[[ Selected extract, beginning ]]
We in southern New England have been spared a tough winter. Shit can still happen, but this winter has been a breeze compared to last year’s two-month cycle of weekly snow storms. A few mid-fifties temperature teases thrown in here and there in February have been a harbinger of an early spring—furthermore, the groundhog didn’t see his shadow.Then two days ago, we broke a temperature record and hit 70 degrees. This is all good news for everyone, but especially for me. Because the arrival of early spring coincides with a signature event in my life—I’m back in the saddle again.
I wrote frequently in summer and early fall last year about how one of the central features of my early sabbatical weeks was the rediscovery, after many years, of the joys of bicycling. I loaded tons of pictures, wrote blog posts, got in the best shape of my life, then disaster struck. I tipped over unceremoniously in a completely non-spectacular bike mishap and broke my ankle in early October—less than a week before riding the seventy-mile round trip Woonsocket to Bristol trip that I had been building up to for three months (for those unfamiliar with Rhode Island geography, that’s pretty much the top of the state to half way down and back). It could have been worse—I didn’t need surgery or even a cast, only requiring a boot for ten weeks or so. But no more bike riding for at least three months, and by that time we would be in the dead of winter, so probably no more bike riding for six months.
This was more of a problem than just being laid up without exercise for a while. As wrote in a September blog post,
“Riding my bicycle early in this sabbatical is doing the same sort of thing for me that reciting the psalms and saying prayers with a bunch of Benedictine monks on a daily basis did for me during my last sabbatical seven years ago. Cobwebs and impediments are being removed by simply finding ways to get centered and discover what’s going on beneath the complicated and pressured surface of things on which all of us skate in our manic day-to-day existence.” As I watched my writing productivity become less natural and fluid when I no longer could spend 3-4 hours per day on my bike, I began to wonder about the mind/body connection, a favorite philosophical puzzle of mine ever since graduate school. Is it really the case that paying specific attention to the body is good for the mind and soul?
[[ Selected extract, end ]]
Task 1 = From the blog post about cycling, return the passage starting at "We in southern" and ending at "the saddle again.", copied word for word.
Task 2 =
Answer these questions on the blog post about cycling:
(a) What temperature was reached two days before the post was written?
(b) For about how long did the broken ankle require a boot?
(c) How many hours per day could the writer spend on the bike before the injury?
Task 3 = Extend the blog post about cycling, beginning right after its final sentence.
[[ Provided data, beginning ]]
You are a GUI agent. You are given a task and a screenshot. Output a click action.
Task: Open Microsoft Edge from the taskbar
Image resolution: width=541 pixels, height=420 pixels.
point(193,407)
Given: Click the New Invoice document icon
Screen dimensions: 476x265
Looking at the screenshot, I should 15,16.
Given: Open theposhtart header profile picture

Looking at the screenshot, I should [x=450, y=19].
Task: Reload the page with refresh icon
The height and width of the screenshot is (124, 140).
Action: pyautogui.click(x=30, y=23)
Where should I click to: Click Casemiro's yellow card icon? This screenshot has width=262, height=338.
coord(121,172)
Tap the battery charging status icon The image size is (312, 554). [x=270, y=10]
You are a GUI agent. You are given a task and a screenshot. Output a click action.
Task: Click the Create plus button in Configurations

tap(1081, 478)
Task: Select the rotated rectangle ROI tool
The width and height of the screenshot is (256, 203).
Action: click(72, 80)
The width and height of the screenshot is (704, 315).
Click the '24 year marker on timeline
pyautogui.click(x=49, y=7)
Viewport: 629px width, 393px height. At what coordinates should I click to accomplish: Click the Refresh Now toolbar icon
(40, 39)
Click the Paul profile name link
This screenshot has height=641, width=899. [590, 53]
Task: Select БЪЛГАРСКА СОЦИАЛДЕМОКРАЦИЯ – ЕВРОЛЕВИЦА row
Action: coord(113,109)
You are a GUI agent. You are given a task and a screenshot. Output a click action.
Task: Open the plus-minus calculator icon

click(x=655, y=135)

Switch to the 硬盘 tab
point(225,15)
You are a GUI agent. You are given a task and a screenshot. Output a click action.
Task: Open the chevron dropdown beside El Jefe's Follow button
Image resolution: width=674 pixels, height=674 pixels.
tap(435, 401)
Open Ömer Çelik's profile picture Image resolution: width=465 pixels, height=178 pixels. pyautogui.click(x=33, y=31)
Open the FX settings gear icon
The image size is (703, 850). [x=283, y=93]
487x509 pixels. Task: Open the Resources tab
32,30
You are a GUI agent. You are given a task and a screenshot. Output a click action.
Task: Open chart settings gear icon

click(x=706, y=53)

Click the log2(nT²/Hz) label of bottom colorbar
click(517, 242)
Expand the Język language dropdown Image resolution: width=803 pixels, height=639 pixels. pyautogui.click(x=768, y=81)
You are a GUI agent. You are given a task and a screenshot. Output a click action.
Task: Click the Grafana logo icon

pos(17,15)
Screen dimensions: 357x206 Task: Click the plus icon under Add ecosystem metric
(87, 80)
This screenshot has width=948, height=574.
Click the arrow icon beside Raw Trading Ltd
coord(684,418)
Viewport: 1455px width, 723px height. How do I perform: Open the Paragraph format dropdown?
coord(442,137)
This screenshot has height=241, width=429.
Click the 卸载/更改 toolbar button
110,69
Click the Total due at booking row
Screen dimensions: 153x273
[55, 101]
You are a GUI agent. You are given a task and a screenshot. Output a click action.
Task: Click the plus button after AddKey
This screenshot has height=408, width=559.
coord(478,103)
[[ Provided data, end ]]
Task output 1 =
We in southern New England have been spared a tough winter. Shit can still happen, but this winter has been a breeze compared to last year’s two-month cycle of weekly snow storms. A few mid-fifties temperature teases thrown in here and there in February have been a harbinger of an early spring—furthermore, the groundhog didn’t see his shadow.Then two days ago, we broke a temperature record and hit 70 degrees. This is all good news for everyone, but especially for me. Because the arrival of early spring coincides with a signature event in my life—I’m back in the saddle again.

Task output 2 =
(a) 70 degrees
(b) Ten weeks or so
(c) 3-4 hours

Task output 3 =
Not long ago I heard Maria Popova, a social media/blogging phenomenon, talk about the mind/body connection in an interview with Krista Tippett. Where, Tippett asked Popova, do you get your most creative and fertile thoughts? I resonated fully with Popova’s response:
Those ideas, the best of them came to me at the gym or on my bike or in the shower. I used to have these elaborate theories that maybe there was something about the movement of the body and the water that magically sparked a deeper consciousness. But I’ve come to realize the kind of obvious thing which is that these are simply the most unburdened spaces in my life, the moments in which I have the greatest uninterrupted intimacy with my own mind, with my own experience. It’s a kind of ordinary magic that’s available to each of us just by default if only we made that deliberate choice to make room for it and to invite it in.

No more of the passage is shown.